As mentioned, Lapland Finland is full of wildlife, and birdwatchers will surely want to add birding to their lists of things to do in Lapland. Some 300 species of birds either nest or stop in Lapland during migratory periods, so you will definitely want to bring your binoculars when the weather warms up. Bears, wolverines, foxes, wolves, and other animals inhabit the terrain in Lapland Finland, so you may spot some of them as well, and you will surely see some reindeer during your trip. The native Sami People, who have lived in Lapland for centuries on end, subsist almost entirely on reindeer herding, and according to statistics, there are more than 300 reindeer in the region. For insight into the Sami People and their culture, the town of Inari is where you will want to head. It is in Inari that you will find the Inari Sami Museum, which is known locally as the Siida. Among the highlights at the museum is the outdoor section, which displays traditional Sami dwellings. Fishing is another idea for those searching for things to do in Lapland, and Lake Inari is a great place to cast a line, as is the river that defines the Finland-Norway border. You’re almost guaranteed to hook a salmon in this Arctic region.
Because Lapland is located almost wholly within the Arctic Circle, the weather is pretty cool year round. As opposed to southern Finland, which is where you will find the capital of Helsinki, the northern Lapland region is never toasty. Though cooler, however, Lapland Finland is not devoid of mosquitos. In fact, come summertime here, the Lapland mosquitos are out in force. If you don’t arm yourself with some bug spray while enjoying the outdoors here in the summer, you are likely to become a mosquito buffet. For this reason, those looking to do some Finnish hiking up in the northern reaches might be better off visiting in the spring or fall. Besides fishing on Lake Inari during the spring, summer, or fall, visitors can also go canoeing. The aforementioned resort of Saariselka is a good place to rent canoes for Lake Inari. All in all, wildlife viewing, canoeing, fishing, and hiking are the top things to do in Lapland during the warmer months.
Due to the fact that German troops burned and laid to waste much of this northern region at the close of World War II, there aren’t many historical attractions to see on Lapland holidays. It’s mostly about the great outdoors here, and great they are indeed. You will get a true appreciation for life on a different scale when you engage in Lapland travel, and the experience is sure to open up your eyes and make you reflect on where you come from and how that has helped to shape who you are. It’s a magnificent place that is considered by many to be the last real wilderness on the European continent.
The best way to travel to Lapland is by plane. Charter flights, which are specially-arranged flights that don’t adhere to the major airline schedules, can be booked in many European cities, and there are various small airports in Lapland, including those in Rovaniemi and Ivalo. These charter flights are somewhat limited, however, so many visitors fly to Helsinki, then catch a plane for Rovaniemi.
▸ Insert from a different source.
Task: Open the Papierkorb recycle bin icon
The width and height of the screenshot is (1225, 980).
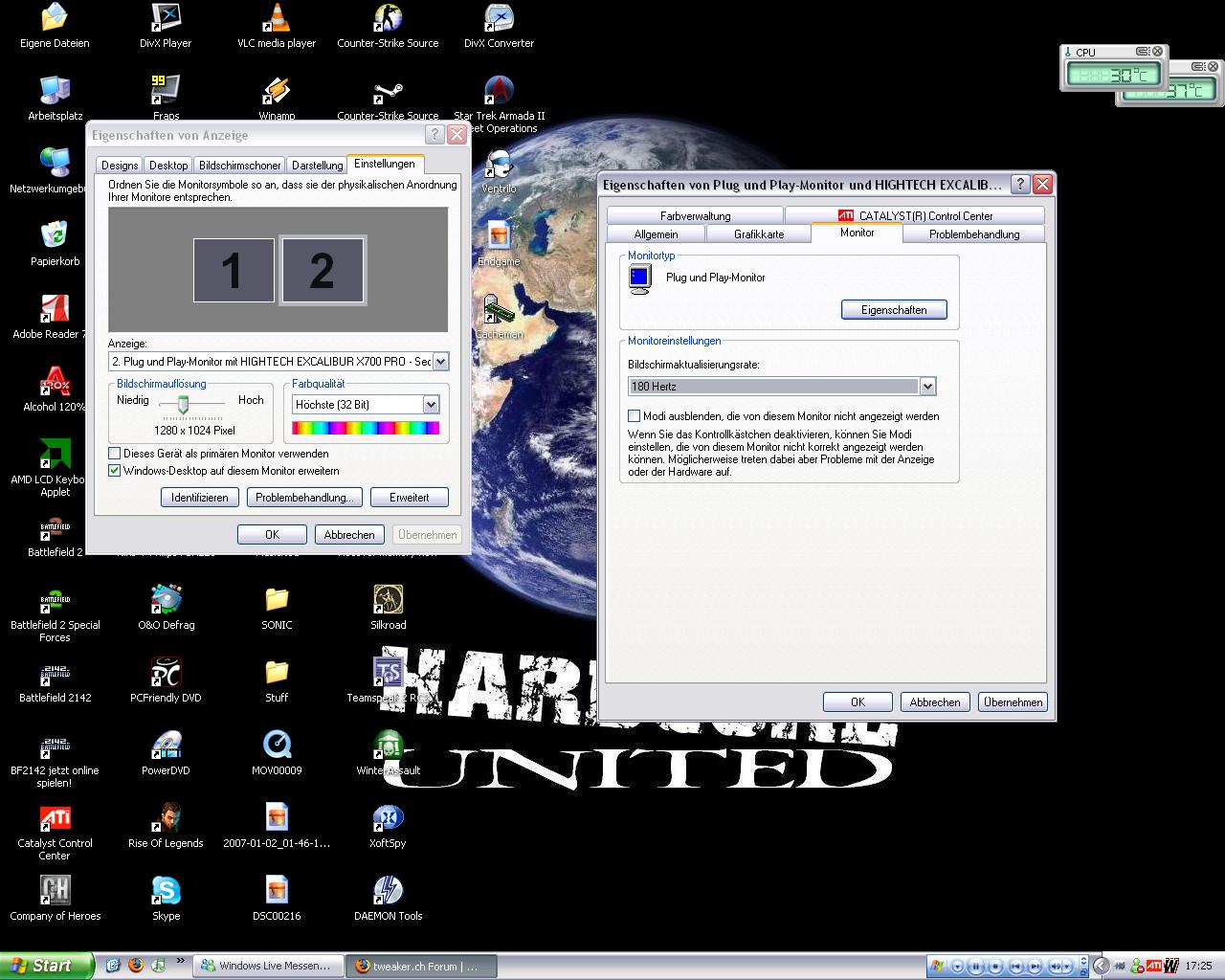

Trains and buses from Helsinki, Tampere, and other major Finnish cities can get you to Lapland as well, but these trips are pretty long, sometimes lasting sixteen hours or more depending on your ultimate destination. One of the best ways to arrange your travel to Lapland is to book a Finland vacation package that includes time spent in the region. However you choose to travel, it is recommended that you spend at least a little time in Lapland during your Finland holiday. There are plenty of good Lapland hotels to choose from, so finding a place to stay will be among the least of your worries.